### Extracto de la fuente:
_____
El Derecho Narrativo

Las razones de su silencio literario nunca fueron explicadas, situación que en parte continuó con su negativa a explicarlo en entrevistas. Es presumible que no haya existido una sola causa, pero algunas pistas pueden encontrarse en el artículo autobiográfico "La forja del plumífero".

Durante esos quince años, en casi completa soledad y mediante el uso y abuso de anfetaminas que le permitían escribir sin parar y sin dormir durante noches enteras, se dedicó, entre otros temas, al estudio exhaustivo de la gramática. Este proceso vio sus frutos en "Las semanas del jardín", un complejo y hermético intento de bucear en lo más hondo de las leyes de la narración y de lo que él llamó "el derecho narrativo", donde puso al servicio de la teoría del relato el arsenal técnico y la ingeniería del Derecho.

El punto de partida de esta idea es simple: ante la obra de arte, el público, de un modo constante y hasta irreflexivo, emite, como los jueces en los tribunales, juicios. Esto explica, según Ferlosio, la indignación del público ante el arte abstracto: no había un objeto real con qué compararlo. Solo cuando este tipo de arte generó una tradición -esto es, algo anterior comparable- la sociedad, al poseer un criterio de comparación, lo admitió.

Estos juicios son siempre binarios, es decir, positivos o negativos en base al cumplimiento o no del contrato que toda obra establece con su lector (o espectador). Infringir alguna cláusula, equivale a la desconexión, frustración o pérdida de interés del consumidor. Esta idea engloba y supera el concepto de verosimilitud (la idea que tiene la gente de lo que es verdad y que debe ser respetada por el autor). También abarca al concepto de lo verosímil como aquello que está dicho por las obras anteriores, las que conforman las reglas del género. Las cláusulas del contrato dicen, por ejemplo, que cada acción debe ser consecuencia de una anterior y el héroe de un western no puede, por ejemplo, ser gay, porque el género (las obras anteriores) no lo permiten. Si así lo fuera, el contrato exige una explicación compensatoria.
_____
### Material proporcionado:
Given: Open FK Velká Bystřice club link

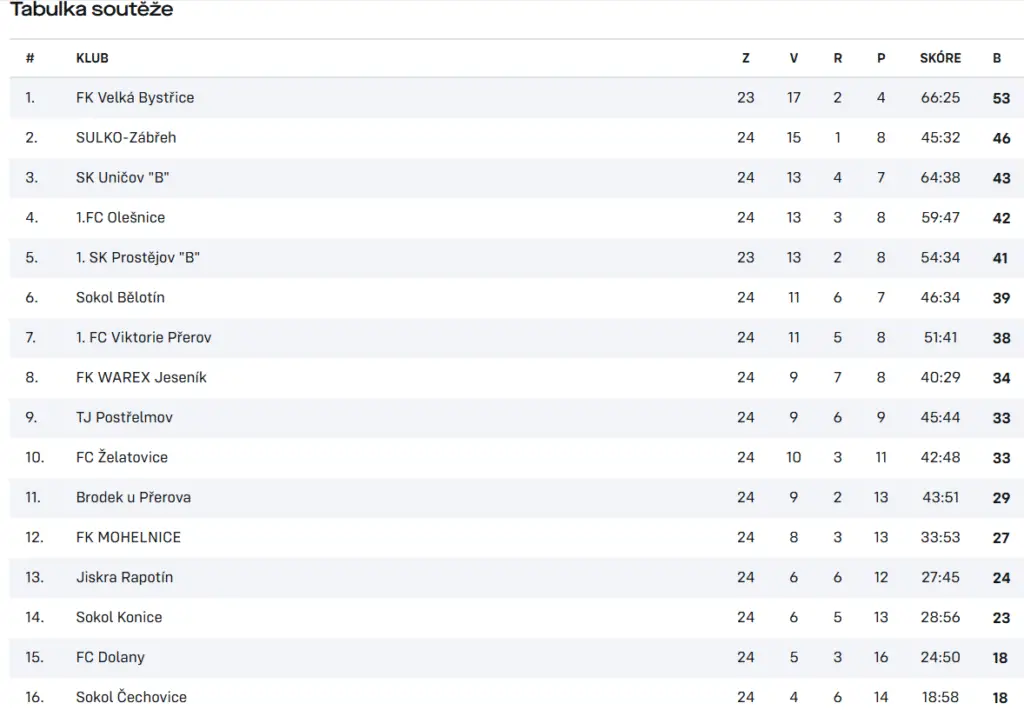Looking at the screenshot, I should tap(135, 98).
_____
### Complete lo siguiente:
A. Reproduzca literalmente el pasaje del fragmento sobre el derecho narrativo que comienza en "Estos juicios son" y termina en "una explicación compensatoria.".
B. Indique si cada afirmación concuerda con el fragmento sobre el derecho narrativo, respondiendo sí o no y citando textualmente las palabras que lo deciden: (i) Las razones de su silencio literario fueron explicadas por él en entrevistas. (ii) Los juicios que emite el público ante la obra de arte son siempre binarios. (iii) La sociedad admitió el arte abstracto solo cuando este generó una tradición.
C. Continúe el fragmento sobre el derecho narrativo a partir de su última oración.
El listado no interviene en nada de esto.

### Respuestas:
A.
Estos juicios son siempre binarios, es decir, positivos o negativos en base al cumplimiento o no del contrato que toda obra establece con su lector (o espectador). Infringir alguna cláusula, equivale a la desconexión, frustración o pérdida de interés del consumidor. Esta idea engloba y supera el concepto de verosimilitud (la idea que tiene la gente de lo que es verdad y que debe ser respetada por el autor). También abarca al concepto de lo verosímil como aquello que está dicho por las obras anteriores, las que conforman las reglas del género. Las cláusulas del contrato dicen, por ejemplo, que cada acción debe ser consecuencia de una anterior y el héroe de un western no puede, por ejemplo, ser gay, porque el género (las obras anteriores) no lo permiten. Si así lo fuera, el contrato exige una explicación compensatoria.

B.
(i) No: "Las razones de su silencio literario nunca fueron explicadas, situación que en parte continuó con su negativa a explicarlo en entrevistas."
(ii) Sí: "Estos juicios son siempre binarios".
(iii) Sí: "Solo cuando este tipo de arte generó una tradición -esto es, algo anterior comparable- la sociedad, al poseer un criterio de comparación, lo admitió."

C.
Es por eso que Ferlosio afirma que el público lector de best sellers es el más exigente de todos ya que es el que "más vivamente se siente defraudado en sus derechos de lector ante la infracción de cualquier cláusula contractual que forme parte del derecho narrativo".  El contrato que suscribe un autor de best seller es el más específico y puntilloso: toda la narración debe cumplir cláusulas precisas para brindar al lector el entretenimiento que él espera.

El orden del discurso

El orden de una narración -de cualquier narración- se halla asociado "a la convención de concebir lo narrado como un todo completo y unitario" (la obra es un universo cerrado y autoexplicado). Así sea una película, un libro o un noticiero, la exposición consecutiva -el orden en que se presenta el contenido- lleva implícito la idea de causalidad (lo segundo deviene de lo primero, lo tercero de lo segundo, etcétera) y de coherencia.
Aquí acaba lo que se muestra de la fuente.